Today is Friday, May 16, the 136th day of 2014. There are 229 days left in the year.
On this date in:
1763: The English lexicographer, author and wit Samuel Johnson first meets his future biographer, James Boswell.
1770: Marie Antoinette, age 14, marries the future King Louis XVI of France, who is 15.
1868: The U.S. Senate fails by one vote to convict President Andrew Johnson as it takes its first ballot on the 11 articles of impeachment against him.
1920: Joan of Arc is canonized by Pope Benedict XV.
1929: The first Academy Awards are presented. “Wings” wins “best production,” while Emil Jannings and Janet Gaynor are named best actor and best actress.
1939: The federal government begins its first food-stamp program in Rochester, N.Y.
1943: The nearly month-long Warsaw Ghetto Uprising ends as German forces crush the Jewish resistance and blow up the Great Synagogue.
1948: CBS News correspondent George Polk, who has been covering the Greek civil war between communist and nationalist forces, is found slain in Salonika Harbor.
1963: Associated Press correspondent William N. Oatis is released by communist authorities in Czechoslovakia, where he had been imprisoned for two years after being forced to confess to espionage while working as the AP’s Prague bureau chief.
1961: Park Chung-hee seizes power in South Korea in a military coup.
1974: Former U.S. Attorney General Richard G. Kleindienst pleads guilty to failing to testify fully at his Senate confirmation hearing about an investigation of International Telephone & Telegraph Corp.; he is fined $100 and given a suspended 30-day sentence.
1984: Comedian Andy Kaufman dies in Los Angeles at age 35.
1989: During his visit to Beijing, Soviet President Mikhail S. Gorbachev meets with Chinese leader Deng Xiaoping, formally ending a 30-year rift between the two Communist powers.

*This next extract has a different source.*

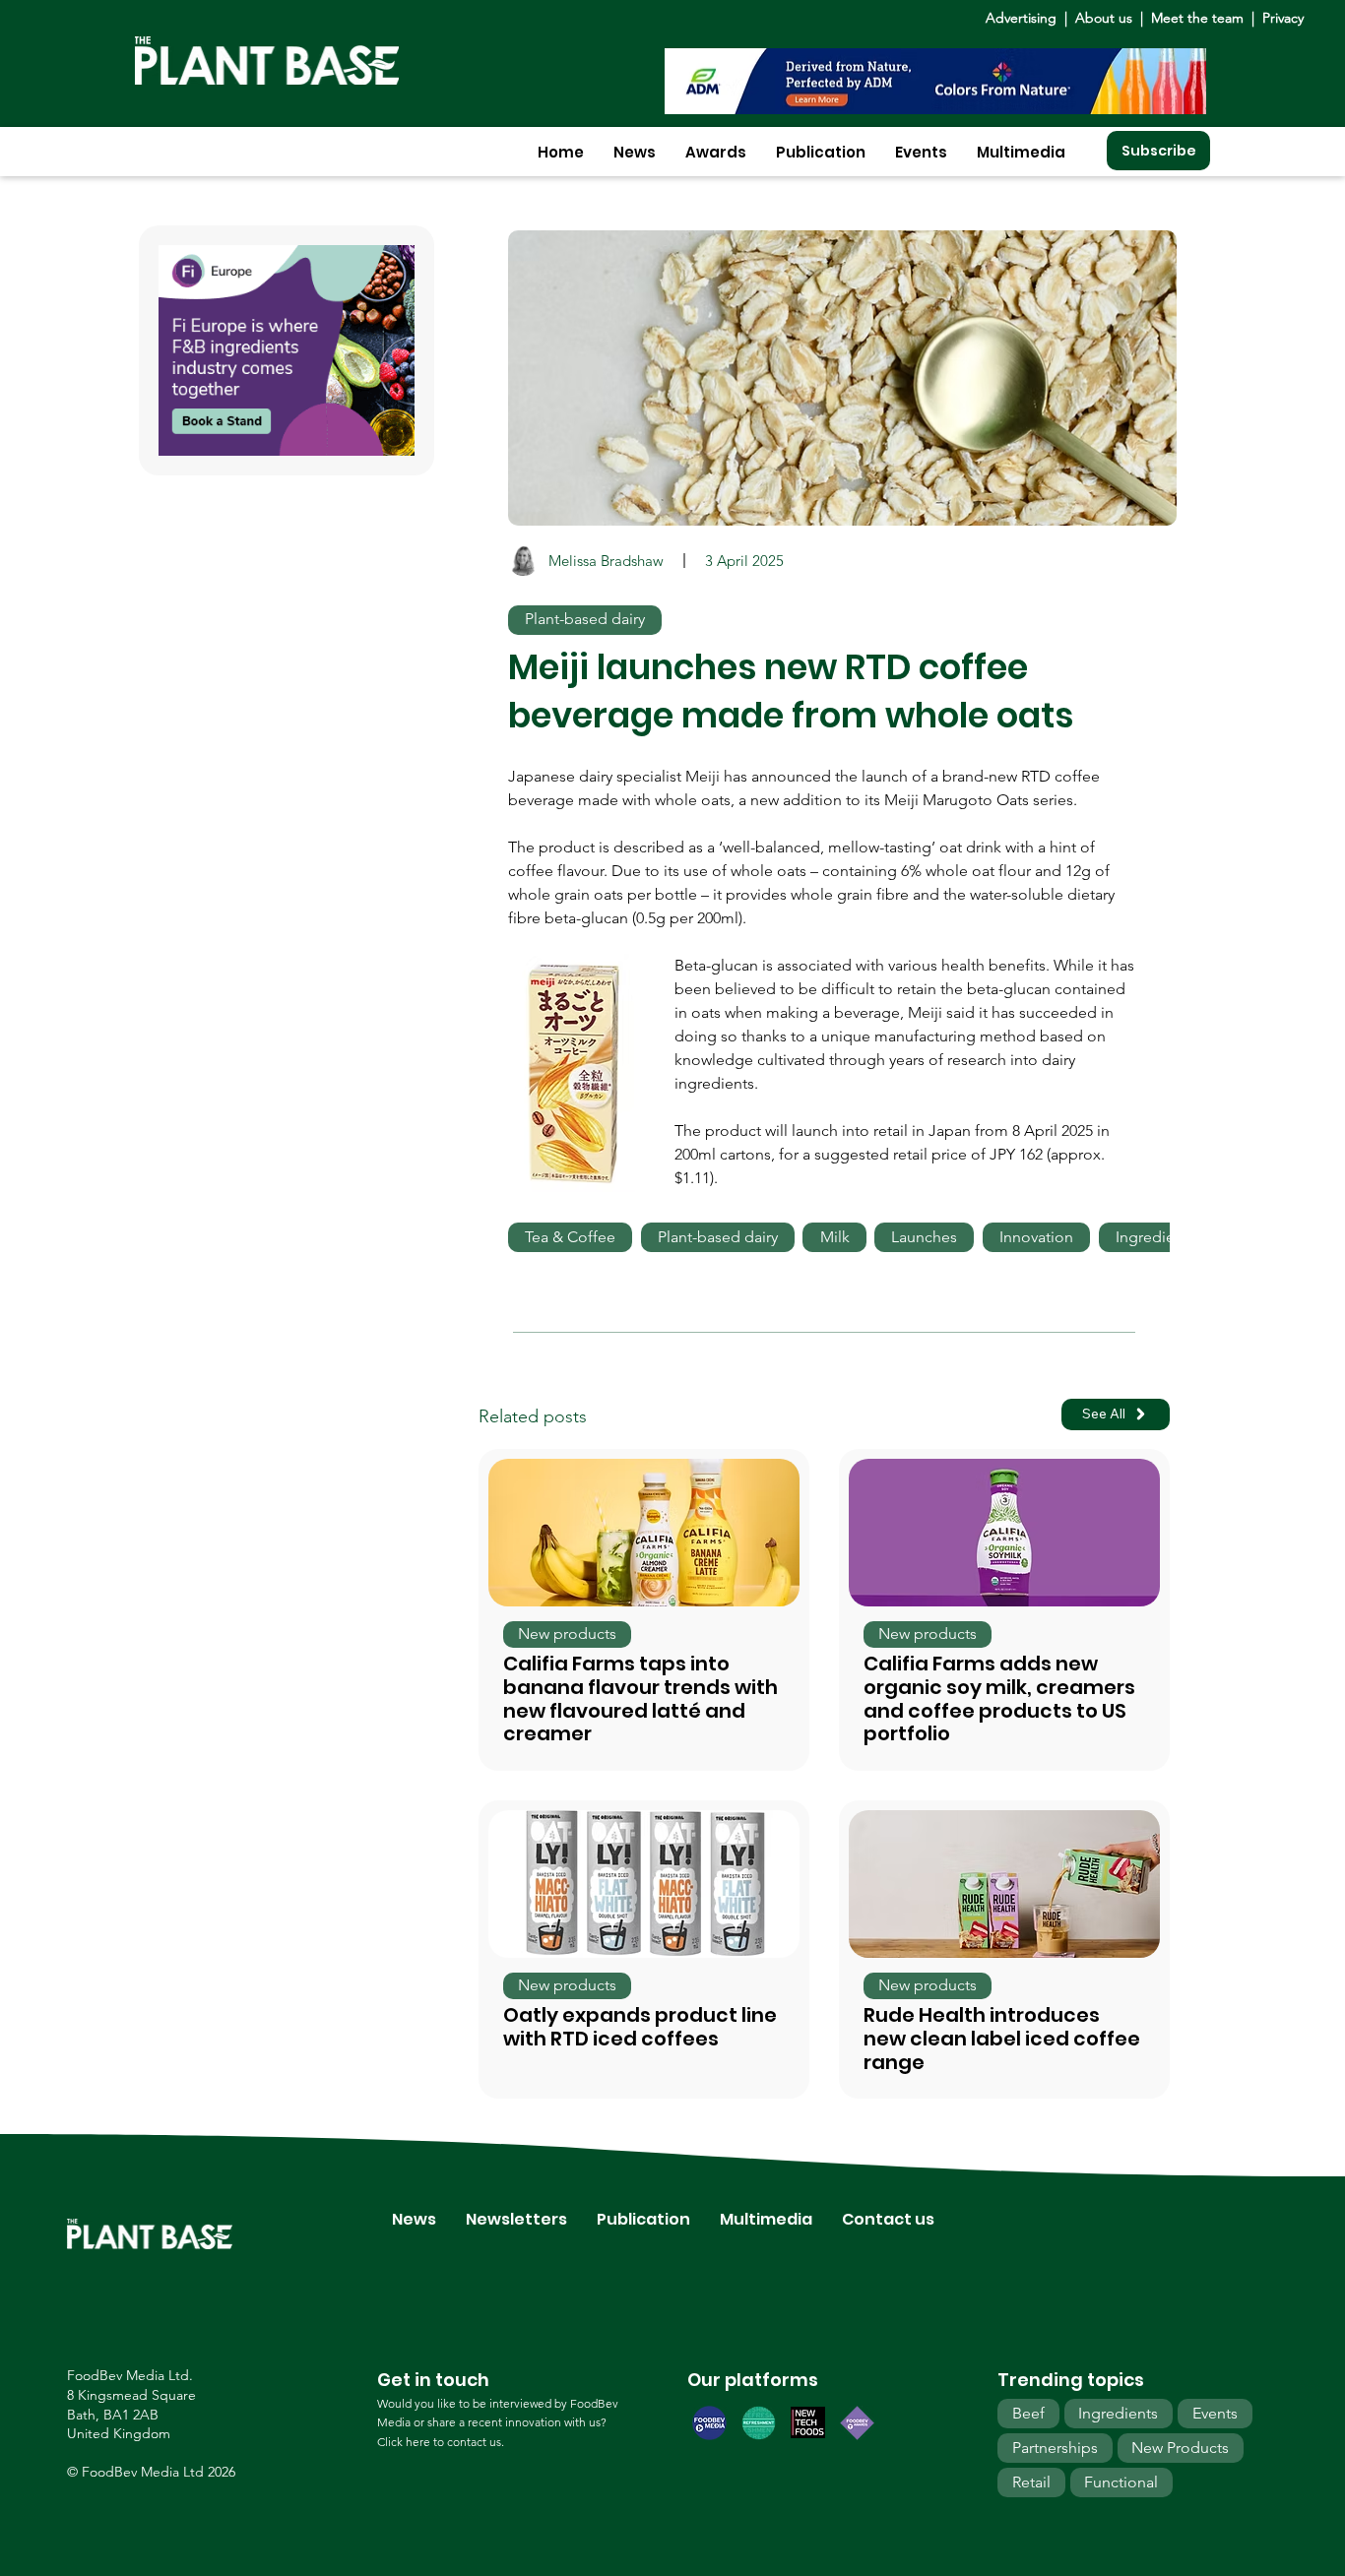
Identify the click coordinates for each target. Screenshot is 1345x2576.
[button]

2004: The Bush administration announces a new initiative to speed up the approval process for new combination AIDS drugs designed to bring cheap, easy-to-use treatment to millions of people in Africa and the Caribbean.
2009: The ruling Congress party sweeps to a resounding victory in India’s huge national elections.

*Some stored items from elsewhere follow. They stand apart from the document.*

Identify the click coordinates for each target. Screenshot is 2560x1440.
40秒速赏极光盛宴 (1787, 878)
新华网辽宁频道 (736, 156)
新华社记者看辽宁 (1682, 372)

1989: The Mill Creek Metropolitan Park District may assume control of the Mahoning County Experimental Farm and build an educational center there.
Youngstown city officials say the North Side Pool will be open with tightened security to banish troublemakers and to convince residents that the pool is a safe place.
Canfield residents express concern over plans to widen U.S. Route 224, saying it endangers the historic character of Main Street.
1974: Teachers at the Brookfield Local School District strike after rejecting the school board’s offer of a $750 across- the-board increase. The Brookfield Federation of Teachers is seeking a $1,100 increase in the base salary of $7,000.
Struthers patrolmen Larry Edwards, Dean Phillips and Donald Clement interrupt a robbery at the Friendly Tavern and rescue owner Paul DeLost, who was being held by one robber with a gun aimed at his head. The robber dropped the gun when confronted by police.
Students in the top 1 percent of Youngstown State University’s six schools and colleges are honored at the 15th annual Honors Convocation at Kilcawley Center. Evelyn Kun of Youngstown and Peter Joy of Girard are honored as best all-around students.
1964: Vandals enter the Modern Builders Supply Inc. at 810-16 Andrews Ave., damage office equipment and set fire to the two-story building, causing $2,000 in damage.
About 400 members of the 3,000-member Carpenters District Council enter the second week of their strike against the Builders Association of the Mahoning Valley. Most of the carpenters are continuing to work under contracts reached with 100 independent contractors.
Youngstown Mayor Anthony B. Flask asks United Air Lines to improve its air service at the Youngstown Municipal Airport, particularly to Detroit and Washington.
1939: A jury of 10 men and two women is seated in the trial of Norman W. Smith, accused of killing three people in North Lima. The jurors are Mary Bennington, Harry Burt Haas, Arala Eastman, Michael Kohl, Howard C. Dunkle, Joseph Simons, James F. Carroll, Gordon R. Howard, Beulah Paden, Randall Williams, Harry A. Hutchinson, Marshal Brose and Carl B. Quinn.
The Ohio Senate’s commerce and labor committee kills a bill passed by the House prohibiting women from mixing or pouring drinks behind bars or doing other work customarily done by bartenders.
The Limoges China Co. at Sebring is completely closed with 725 union employees walking out in protest against the hiring of a member of the technical staff from a non-union shop in Mount Clemens, Mich.